According to a glowing review in the magazine, Civil Service World, the senior team “was tasked with producing analysis in the lead-up to the Scottish referendum of how both, Scotland and the rest of the UK, benefit from being part of one country”.

This aspect is controversial because civil servants are supposed to retain a strictly neutral profile during political campaigns. Ironically, Mr Darling and several leading Better Together figures had accused the Scottish Government of abusing the rules in its use of civil servants during the referendum campaign – a charge that was never proven, and for which Mr Darling provided no supporting evidence.

In contrast, the role of the Treasury has been at the eye of controversy within the Civil Service itself, not least because of the publication by the UK government of “advice” offered by its Permanent Secretary Sir Nick Macpherson in support of Chancellor George Osborne’s crucial intervention on the currency question.

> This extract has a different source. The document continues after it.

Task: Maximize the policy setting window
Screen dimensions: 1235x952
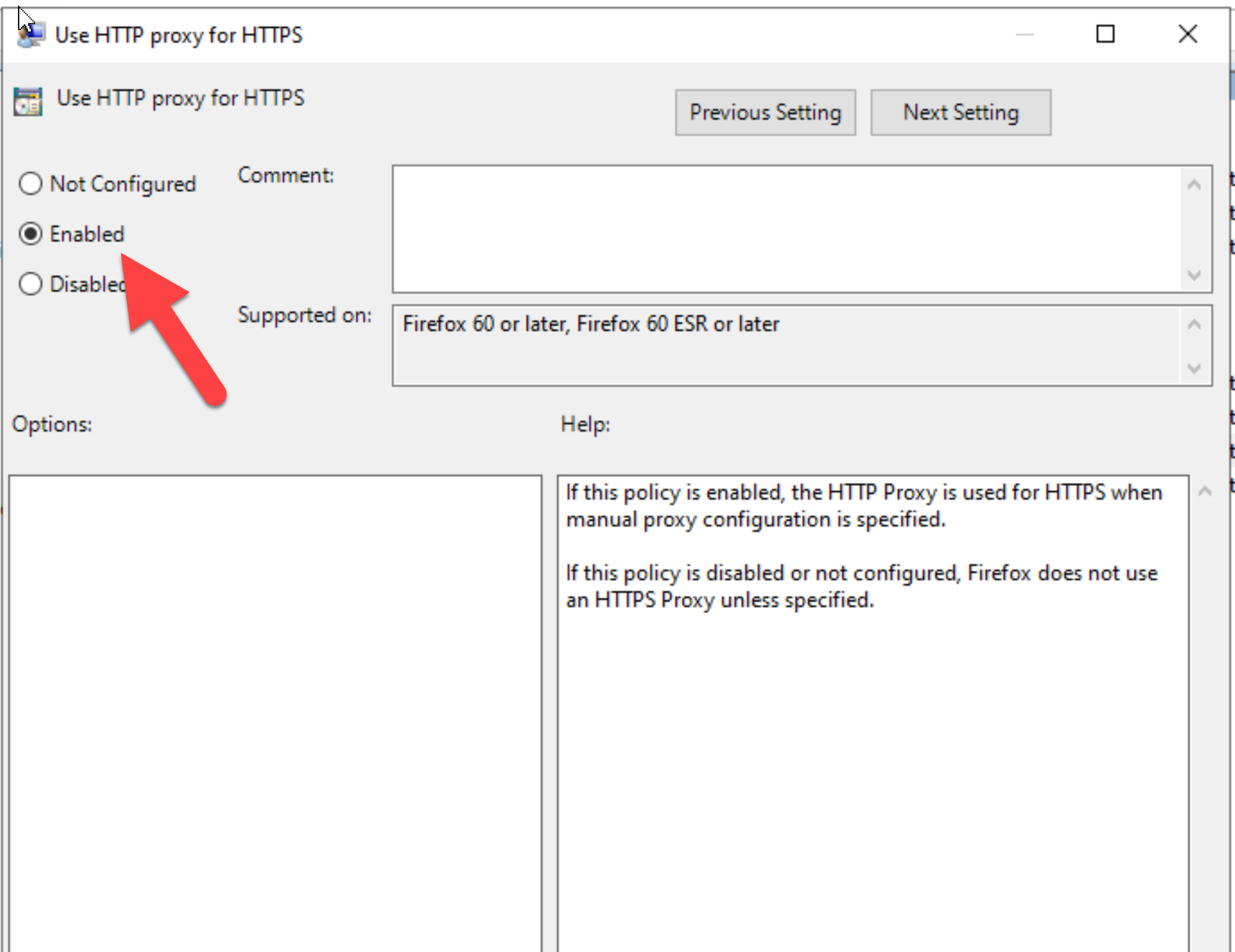Action: tap(1105, 34)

Better Together sources have stressed post referendum how important the currency question was in persuading people to vote No, as well as giving Darling a bat with which to beat former First Minister Alex Salmond MSP during last summer’s TV debates.

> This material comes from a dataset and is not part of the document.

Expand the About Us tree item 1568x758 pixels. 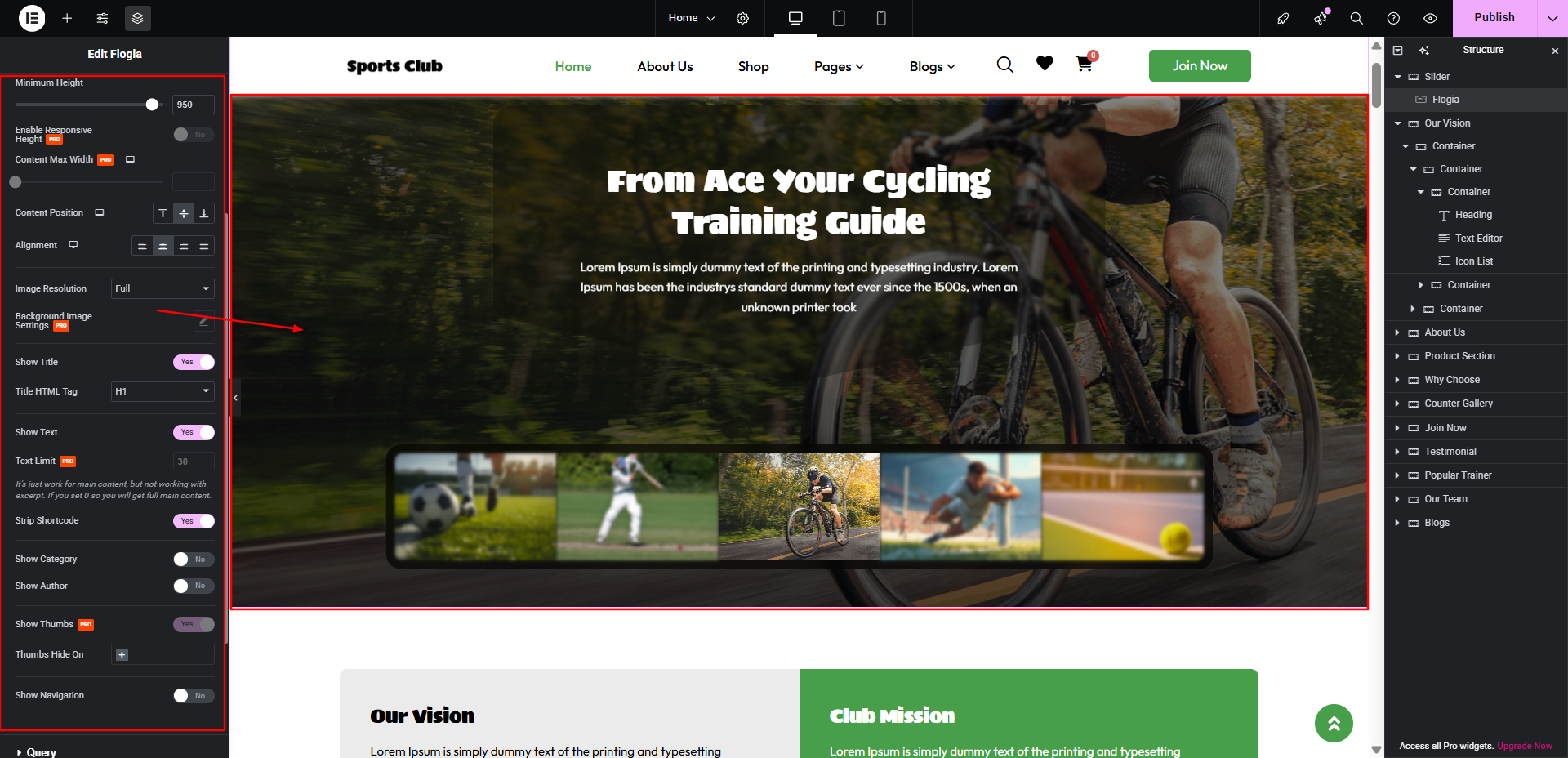pyautogui.click(x=1397, y=332)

Whether Macpherson’s advice – basically that in the event of a Yes vote he would give advice that a rUK Chancellor should not agree to a common currency deal with Scotland – was actually “impartial” has been a controversial point. The move, launched in a lightning visit to Edinburgh by Osborne – who refused, famously, to be interviewed on the subject by STV’s Bernard Ponsonby – is believed to have been initated by Darling, and received public support from Labour’s Ed Balls in the belief that a joint Unionist front would beat back the SNP position.

The decision to adopt Sterling post-independence was reached at the recommendation of the Scottish Government’s Council of Economic Advisers, after months of careful study. A full explanation of the rationale for Sterling was explained by Council chair Crawford Beveridge in a Bateman Broadcasting podcast during the campaign.

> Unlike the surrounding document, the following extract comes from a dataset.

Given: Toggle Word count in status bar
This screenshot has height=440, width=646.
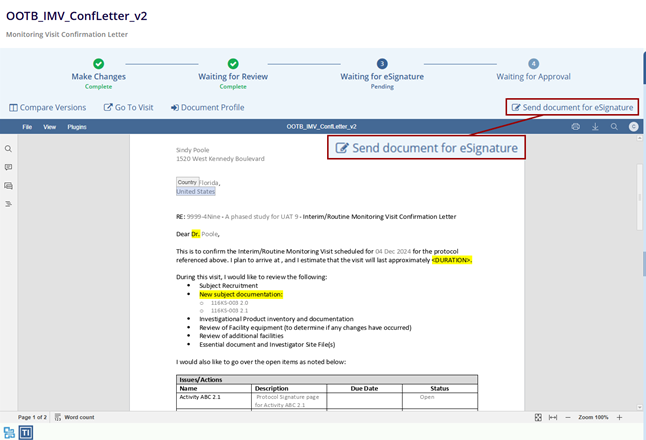Looking at the screenshot, I should pos(74,417).
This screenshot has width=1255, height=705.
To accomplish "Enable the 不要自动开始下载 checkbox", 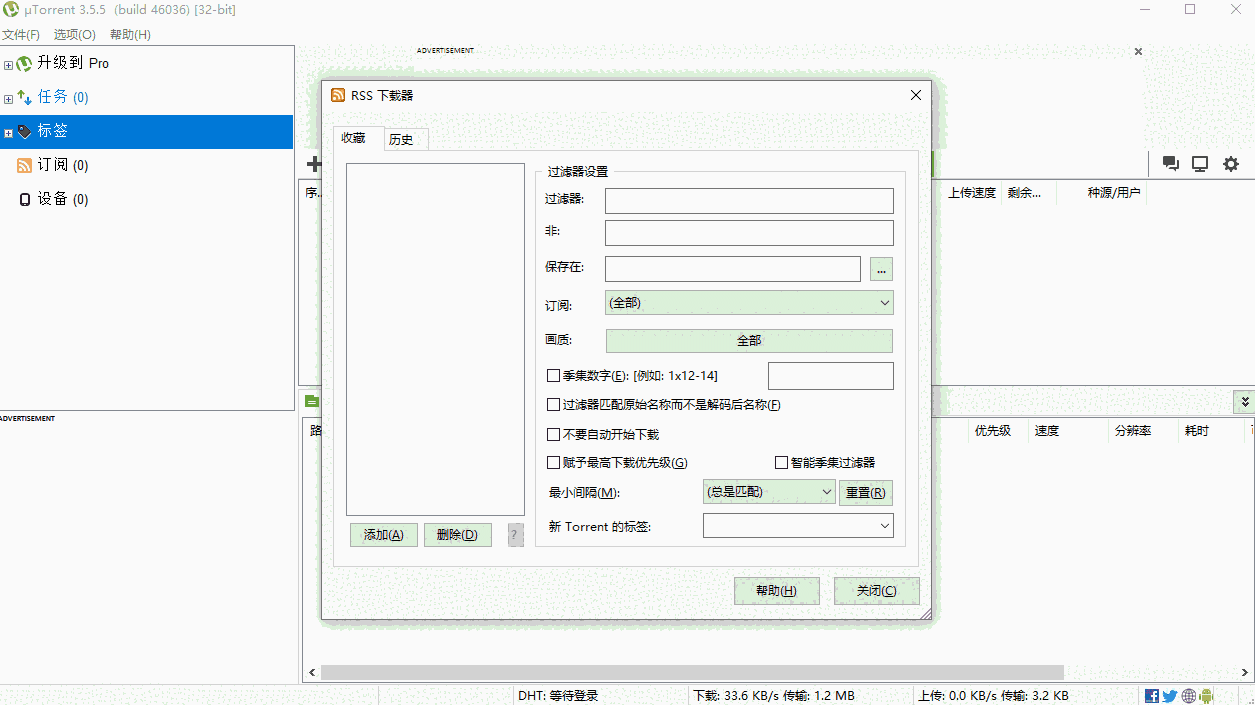I will 553,433.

The Pisani comments have re-ignited controversy this week, with The National newspaper quoting Bernard Jenkin MP, Tory chairman of the Public Administration Select Committee as saying that it would study the remarks as part of a current inquiry into Civil Service impartiality and referenda.

Pisani – a former contributor to liberal journals such as the New Statesman as well as being a leading communications’ official for the Treasury – told Civil Service World: “In the Treasury, everyone hates you. We don’t get thanks for anything. This is one occasion where we’ve worked with the rest of Whitehall.
“We all had something in common, we’re trying to save the Union here, and it came so close. We just kept it by the skin of our teeth.

“I actually cried when the result came in. After 10 years in the civil service, my proudest moment is tonight and receiving this award.”
He added: “As civil servants you don’t get involved in politics. For the first time in my life, suddenly we’re part of a political campaign. We were doing everything from the analysis, to the advertising, to the communications. I just felt a massive sense of being part of the operation.”

The comments appear to be a direct breach of impartiality, although ultimately that may be for Mr Jenkin’s committee to decide.

Mr Pisani is the Treasury’s Deputy Director for Macroeconomic Coordination & Strategy Team, Economics Group. He was Mr Darling’s speechwriter during 2008-10 and was also speechwriter to Danny Alexander MP, Chief Secretary to the Treasury, specifically on the Scottish constitutional battle during May to September 2014.

He was cautioned by the police for his role in a late night fracas in a London bar in November 2012 according to several news reports in the London Evening Standard, Daily Telegraph and Daily Mail.

The revelations about the civil service team and its award have been condemned by Christina McKelvey MSP on behalf of the SNP.